The legend of Paul (Winfried Glatzeder) and Paula (Angelica Domröse) was the biggest GDR cinema hit Photo: KPA

By Oliver Ohmann

The premiere of The Legend of Paul and Paula on March 29, 1973 was a triumph. 20 minutes of applause in the Kosmos cinema. The creators still feared the worst…

Director Heiner Carow was afraid that his film might end up like “The Stone Trail” a few years earlier. A performance and then off into the poison cupboard of the GDR censorship. The two main actors, Angelica Domröse and Winfried Glatzeder, didn’t expect the game to last long either. But it turned out quite differently.

The legend of the passionate, disarming Paula and her love for the lanky, insecure party official Paul became the most successful Defa film. Three million viewers saw it and were enchanted by this complicated love under socialism.

Many scenes were created in Friedrichshain, on Singerstrasse. Again and again you see contrasts in the film. Old building versus new building, passion versus discipline, dream versus reality, fantasy versus everyday stuffiness. In addition, songs like “Go to her” and “If a person lives”, sung by the Puhdys.

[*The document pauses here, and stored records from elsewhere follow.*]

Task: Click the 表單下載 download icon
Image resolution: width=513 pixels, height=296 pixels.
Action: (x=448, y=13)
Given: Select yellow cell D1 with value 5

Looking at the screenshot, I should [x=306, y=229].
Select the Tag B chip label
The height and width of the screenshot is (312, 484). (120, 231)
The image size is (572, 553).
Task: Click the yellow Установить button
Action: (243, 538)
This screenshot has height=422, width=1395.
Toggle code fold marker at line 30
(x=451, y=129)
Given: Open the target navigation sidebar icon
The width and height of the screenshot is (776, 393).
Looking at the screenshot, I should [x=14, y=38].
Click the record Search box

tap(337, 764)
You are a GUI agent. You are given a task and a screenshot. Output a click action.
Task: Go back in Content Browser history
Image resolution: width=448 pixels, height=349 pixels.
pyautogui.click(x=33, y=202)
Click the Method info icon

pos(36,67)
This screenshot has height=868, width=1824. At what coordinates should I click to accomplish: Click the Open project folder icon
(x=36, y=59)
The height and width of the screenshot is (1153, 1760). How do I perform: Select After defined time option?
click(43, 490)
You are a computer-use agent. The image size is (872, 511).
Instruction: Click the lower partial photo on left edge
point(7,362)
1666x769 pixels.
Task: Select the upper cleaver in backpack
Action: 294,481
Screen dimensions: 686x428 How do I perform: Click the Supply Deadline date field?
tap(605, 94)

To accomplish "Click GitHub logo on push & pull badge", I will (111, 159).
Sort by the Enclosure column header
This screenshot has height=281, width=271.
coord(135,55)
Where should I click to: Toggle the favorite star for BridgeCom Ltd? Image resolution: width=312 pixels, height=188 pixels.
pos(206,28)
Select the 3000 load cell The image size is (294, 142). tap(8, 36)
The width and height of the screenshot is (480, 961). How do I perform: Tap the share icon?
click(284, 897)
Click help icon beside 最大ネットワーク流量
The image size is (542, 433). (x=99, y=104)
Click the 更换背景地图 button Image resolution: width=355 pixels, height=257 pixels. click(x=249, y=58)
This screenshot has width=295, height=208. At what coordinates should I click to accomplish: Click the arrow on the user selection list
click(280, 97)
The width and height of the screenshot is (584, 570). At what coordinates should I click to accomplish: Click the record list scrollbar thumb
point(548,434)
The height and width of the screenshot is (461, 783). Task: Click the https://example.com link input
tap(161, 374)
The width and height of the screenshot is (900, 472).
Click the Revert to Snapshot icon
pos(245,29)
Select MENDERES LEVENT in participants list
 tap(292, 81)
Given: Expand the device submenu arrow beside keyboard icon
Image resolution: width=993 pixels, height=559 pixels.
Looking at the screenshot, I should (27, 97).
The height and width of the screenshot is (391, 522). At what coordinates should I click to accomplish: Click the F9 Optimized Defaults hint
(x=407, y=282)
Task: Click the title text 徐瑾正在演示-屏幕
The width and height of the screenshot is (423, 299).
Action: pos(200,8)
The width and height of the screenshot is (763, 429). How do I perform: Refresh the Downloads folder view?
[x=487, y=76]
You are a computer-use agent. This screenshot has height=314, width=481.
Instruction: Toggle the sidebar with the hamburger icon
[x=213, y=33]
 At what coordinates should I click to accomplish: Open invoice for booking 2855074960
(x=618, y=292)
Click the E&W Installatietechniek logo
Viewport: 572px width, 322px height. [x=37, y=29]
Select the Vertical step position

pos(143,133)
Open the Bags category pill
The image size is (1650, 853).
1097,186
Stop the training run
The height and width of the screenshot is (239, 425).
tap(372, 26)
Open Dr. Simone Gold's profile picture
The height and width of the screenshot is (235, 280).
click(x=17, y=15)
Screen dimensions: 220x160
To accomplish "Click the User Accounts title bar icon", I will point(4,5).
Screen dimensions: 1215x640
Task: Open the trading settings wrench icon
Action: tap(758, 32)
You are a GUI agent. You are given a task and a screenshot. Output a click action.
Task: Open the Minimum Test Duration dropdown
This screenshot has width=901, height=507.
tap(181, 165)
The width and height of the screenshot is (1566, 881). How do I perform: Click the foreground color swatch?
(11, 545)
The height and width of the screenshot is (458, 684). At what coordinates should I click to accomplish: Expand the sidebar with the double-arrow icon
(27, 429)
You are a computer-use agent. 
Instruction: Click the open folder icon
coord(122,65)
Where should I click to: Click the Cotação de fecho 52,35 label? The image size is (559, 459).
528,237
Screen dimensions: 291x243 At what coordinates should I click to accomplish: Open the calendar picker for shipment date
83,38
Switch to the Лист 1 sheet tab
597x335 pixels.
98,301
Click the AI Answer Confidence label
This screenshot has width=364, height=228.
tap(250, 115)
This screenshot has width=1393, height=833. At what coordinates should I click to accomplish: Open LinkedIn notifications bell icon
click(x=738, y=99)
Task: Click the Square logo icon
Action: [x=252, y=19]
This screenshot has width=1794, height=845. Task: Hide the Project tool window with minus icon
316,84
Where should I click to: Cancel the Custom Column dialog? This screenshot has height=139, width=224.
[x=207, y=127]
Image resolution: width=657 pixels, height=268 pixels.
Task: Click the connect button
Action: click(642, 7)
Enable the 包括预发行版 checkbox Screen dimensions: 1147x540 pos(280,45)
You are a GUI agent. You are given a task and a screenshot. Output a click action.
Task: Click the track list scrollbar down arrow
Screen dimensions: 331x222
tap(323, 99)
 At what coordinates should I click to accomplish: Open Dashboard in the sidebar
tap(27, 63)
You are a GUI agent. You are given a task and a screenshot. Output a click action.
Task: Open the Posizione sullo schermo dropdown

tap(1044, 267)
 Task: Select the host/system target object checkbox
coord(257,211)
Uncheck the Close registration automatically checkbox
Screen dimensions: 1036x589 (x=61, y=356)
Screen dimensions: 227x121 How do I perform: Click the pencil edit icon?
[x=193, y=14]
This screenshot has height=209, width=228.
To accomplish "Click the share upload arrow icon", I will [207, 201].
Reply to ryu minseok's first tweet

Some call “Paul and Paula” kitsch – but most others: KULT!

Screenwriter Ulrich Plenzdorf would have liked to have written and shot a sequel. Glatzeder waved him off: “Only over my dead body!” Berlin honored the lovers with a shore, the Paul-und-Paula-Ufer on their lake, the Rummelsburg Bay.

More about cinema and film in “Klappe! – History of the Film City Berlin” by Oliver Ohmann, published by Elsengold.